Далак, скривив недовольную гримасу, с отвращением смотрел на оружие.
— Э… да. В-вы хотите, чтобы я кого-то убил, ваше величество? Кто вызвал ваш гнев?
— Не надо направлять пистолет на живых людей. — Шаддам говорил таким тоном, словно обращался к ребенку. — Достанет ли тебе мужества воспользоваться этим оружием?
Далак с трудом сглотнул слюну, посмотрел на жену, а потом ответил с напускной храбростью:
— Если вы прикажете мне, мой император.
Кажется, Далак решил, что ему удастся выпутаться из этой неприятной истории.
— Отлично. — Шаддам сочувственно посмотрел на дочь, но она была скорее заинтригована, чем испугана. Шаддам ничего не говорил ей о воровстве зятя, но сегодня они наедине подробно все обсудили и решили, что Далак отнюдь не такой раболепный льстец, каким хочет казаться. — Теперь приставь ствол к виску и нажми курок.
— Сир! — Далак наморщил лоб, как упрямый ребенок. — Это что, проверка?
— Да, проверка. Ты уже показал свои недостатки и свою вину. Сможешь ли ты теперь доказать свою верность? — Шаддам обернулся к начальнику сардаукарской гвардии. — Башар Гарон, отдадите ли вы жизнь, если того потребует от вас Дом Коррино?
— Без колебаний, сир.
— Ты видишь: простой солдат являет больше верности, чем зять. Венсиция, ты сделала плохой выбор. Этот муж тебе не подходит.
— Мы же думали, что он будет не только мужем, но и полезным союзником, — сказала Венсиция.
— Замужество должно было стать предложением мира Хазимиру Фенрингу, но, очевидно, Хазимир ценит этого человека не больше, чем я. Поэтому я не вижу смысла и дальше держать его здесь. Далак сделал то, что от него требовалось: ты забеременела и наконец родила мне наследника. — Он посмотрел на ящики со спасенным имуществом. — Но я презираю воров и не стану терпеть предательства.
Молодой человек испытывал смешанное чувство злобы и дикого страха.
— Если таково отношение ко мне императорского семейства, то я буду счастлив покинуть Салусу Секундус.
— Да, ты покинешь планету, но не так, как тебе хотелось бы. — Шаддам кивнул стоически терпевшему эту сцену сардаукару, разыгрывая ужас. — О, мой дорогой башар! Этот человек наводит на меня смертоносное оружие! Защити нас от этого фанатика и его пистолета. Убей его!
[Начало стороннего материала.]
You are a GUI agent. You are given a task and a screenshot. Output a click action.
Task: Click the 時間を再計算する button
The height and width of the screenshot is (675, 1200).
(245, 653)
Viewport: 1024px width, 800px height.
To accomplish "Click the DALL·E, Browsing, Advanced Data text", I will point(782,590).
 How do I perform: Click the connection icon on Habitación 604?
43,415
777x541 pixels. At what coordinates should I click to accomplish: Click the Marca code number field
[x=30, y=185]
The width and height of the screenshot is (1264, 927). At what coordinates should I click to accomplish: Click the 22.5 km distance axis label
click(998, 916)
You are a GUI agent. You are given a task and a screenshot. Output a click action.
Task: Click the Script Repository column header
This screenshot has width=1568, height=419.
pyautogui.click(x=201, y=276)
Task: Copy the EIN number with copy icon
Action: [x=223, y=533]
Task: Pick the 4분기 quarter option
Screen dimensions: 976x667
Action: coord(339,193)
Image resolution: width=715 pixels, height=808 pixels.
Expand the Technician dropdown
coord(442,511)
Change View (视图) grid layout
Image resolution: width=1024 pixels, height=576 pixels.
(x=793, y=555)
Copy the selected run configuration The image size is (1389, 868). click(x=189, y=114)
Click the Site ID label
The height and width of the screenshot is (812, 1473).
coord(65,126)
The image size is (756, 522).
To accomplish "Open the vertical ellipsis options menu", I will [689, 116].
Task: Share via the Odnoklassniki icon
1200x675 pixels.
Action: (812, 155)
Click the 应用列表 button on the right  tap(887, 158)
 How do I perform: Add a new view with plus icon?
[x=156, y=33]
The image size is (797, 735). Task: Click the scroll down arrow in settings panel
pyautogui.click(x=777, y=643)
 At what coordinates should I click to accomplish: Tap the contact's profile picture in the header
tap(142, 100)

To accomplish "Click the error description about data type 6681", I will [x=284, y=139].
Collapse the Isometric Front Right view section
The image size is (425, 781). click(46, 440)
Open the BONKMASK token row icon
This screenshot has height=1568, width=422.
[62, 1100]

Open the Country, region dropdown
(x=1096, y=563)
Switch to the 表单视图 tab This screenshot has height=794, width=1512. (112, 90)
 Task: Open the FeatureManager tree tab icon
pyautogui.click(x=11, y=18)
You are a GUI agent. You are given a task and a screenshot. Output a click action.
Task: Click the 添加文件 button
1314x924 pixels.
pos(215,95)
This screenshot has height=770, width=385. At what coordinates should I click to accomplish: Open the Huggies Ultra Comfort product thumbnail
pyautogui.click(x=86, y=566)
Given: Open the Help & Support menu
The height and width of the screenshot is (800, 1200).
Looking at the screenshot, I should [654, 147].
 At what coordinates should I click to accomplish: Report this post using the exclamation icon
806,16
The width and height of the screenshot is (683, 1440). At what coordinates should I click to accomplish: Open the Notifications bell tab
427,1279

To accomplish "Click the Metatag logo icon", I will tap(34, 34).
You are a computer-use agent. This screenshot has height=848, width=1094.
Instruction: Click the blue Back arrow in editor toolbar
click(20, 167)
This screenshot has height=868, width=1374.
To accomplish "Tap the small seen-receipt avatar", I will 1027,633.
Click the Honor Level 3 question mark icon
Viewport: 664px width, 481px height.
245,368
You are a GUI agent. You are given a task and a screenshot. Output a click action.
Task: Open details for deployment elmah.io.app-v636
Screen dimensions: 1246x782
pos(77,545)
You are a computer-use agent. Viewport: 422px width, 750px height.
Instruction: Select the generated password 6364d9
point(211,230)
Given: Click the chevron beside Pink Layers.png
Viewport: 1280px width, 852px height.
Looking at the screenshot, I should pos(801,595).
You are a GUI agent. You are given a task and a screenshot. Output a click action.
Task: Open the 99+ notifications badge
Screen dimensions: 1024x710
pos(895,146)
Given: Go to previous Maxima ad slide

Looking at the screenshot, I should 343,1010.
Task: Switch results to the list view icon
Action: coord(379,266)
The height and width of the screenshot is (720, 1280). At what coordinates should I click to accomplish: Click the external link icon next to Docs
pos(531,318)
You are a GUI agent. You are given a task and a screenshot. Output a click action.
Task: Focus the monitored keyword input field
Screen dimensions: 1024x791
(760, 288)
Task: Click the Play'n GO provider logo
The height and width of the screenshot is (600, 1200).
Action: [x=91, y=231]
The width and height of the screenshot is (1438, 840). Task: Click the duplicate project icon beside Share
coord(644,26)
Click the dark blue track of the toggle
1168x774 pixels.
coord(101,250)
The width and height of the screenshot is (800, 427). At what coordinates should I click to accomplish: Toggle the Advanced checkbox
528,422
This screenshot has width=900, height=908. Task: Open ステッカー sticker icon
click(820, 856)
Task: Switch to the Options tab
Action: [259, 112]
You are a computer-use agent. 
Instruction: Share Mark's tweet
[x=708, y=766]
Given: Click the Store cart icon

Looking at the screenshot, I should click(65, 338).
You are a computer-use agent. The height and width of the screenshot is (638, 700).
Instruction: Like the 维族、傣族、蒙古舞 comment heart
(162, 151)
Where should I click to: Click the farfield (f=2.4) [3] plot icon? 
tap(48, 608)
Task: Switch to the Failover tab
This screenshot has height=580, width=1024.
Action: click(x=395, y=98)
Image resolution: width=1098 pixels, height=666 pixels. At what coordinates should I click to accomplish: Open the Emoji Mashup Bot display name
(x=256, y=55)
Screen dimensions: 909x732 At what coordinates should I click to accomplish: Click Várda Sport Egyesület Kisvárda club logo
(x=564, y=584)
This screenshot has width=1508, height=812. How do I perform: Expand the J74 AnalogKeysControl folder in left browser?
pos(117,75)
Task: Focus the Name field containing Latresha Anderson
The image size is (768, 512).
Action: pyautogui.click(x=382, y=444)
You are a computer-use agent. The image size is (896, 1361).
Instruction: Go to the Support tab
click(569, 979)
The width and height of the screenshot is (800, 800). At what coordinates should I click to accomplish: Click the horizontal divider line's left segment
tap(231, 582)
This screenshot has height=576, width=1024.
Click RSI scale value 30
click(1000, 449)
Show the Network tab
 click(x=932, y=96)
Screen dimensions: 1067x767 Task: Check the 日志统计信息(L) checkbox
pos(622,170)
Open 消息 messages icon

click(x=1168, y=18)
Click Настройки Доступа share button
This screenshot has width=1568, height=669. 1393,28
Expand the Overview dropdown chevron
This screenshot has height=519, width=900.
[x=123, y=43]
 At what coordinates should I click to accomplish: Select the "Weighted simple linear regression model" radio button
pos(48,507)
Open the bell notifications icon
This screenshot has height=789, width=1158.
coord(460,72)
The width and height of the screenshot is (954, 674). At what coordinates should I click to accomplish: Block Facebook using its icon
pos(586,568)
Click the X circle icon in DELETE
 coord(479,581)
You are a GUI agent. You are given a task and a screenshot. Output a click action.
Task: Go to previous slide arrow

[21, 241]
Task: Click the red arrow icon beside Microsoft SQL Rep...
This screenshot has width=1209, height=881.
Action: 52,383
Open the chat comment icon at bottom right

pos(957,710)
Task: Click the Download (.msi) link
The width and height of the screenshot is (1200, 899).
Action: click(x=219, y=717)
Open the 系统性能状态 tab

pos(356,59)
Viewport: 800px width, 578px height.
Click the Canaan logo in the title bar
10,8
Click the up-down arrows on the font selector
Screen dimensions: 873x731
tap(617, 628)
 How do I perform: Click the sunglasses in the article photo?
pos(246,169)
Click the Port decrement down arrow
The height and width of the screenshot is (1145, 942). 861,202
Далак бросил пистолет на пол и торопливо поднял руки, подавшись назад.
— Я безоружен и не представляю для вас никакой угрозы!
Башар Зум Гарон, поколебавшись, извлек массивную шпагу из ножен. Клинок блеснул на свету.
— Вы уверены, что это надо делать, сир? Я с радостью покрою этот клинок кровью, но в битве, а не ради убийства безоружного дурака.
— Но ты сделаешь это, если я прикажу?
— Конечно, — ответил Гарон без всякого энтузиазма.
— Ну, довольно! — Венсиция подняла с пола брошенный ее мужем пистолет и без колебаний выпустила очередь в грудь Далака. На рубашке заалели пятна крови, и Далак, плача и причитая, упал на колени. Склонившись к его посеревшему лицу, словно собираясь на прощание поцеловать его в щеку, Венсиция сказала: — Когда Фарад’н подрастет, я скажу ему, каким галантным и сильным человеком был его отец, скажу, как он погиб, защищая нас. История подчас нуждается в таком приукрашении. Мы скажем ему, что один из заключенных сумел прорваться в нашу крепость, и ты спас наши жизни ценой своей.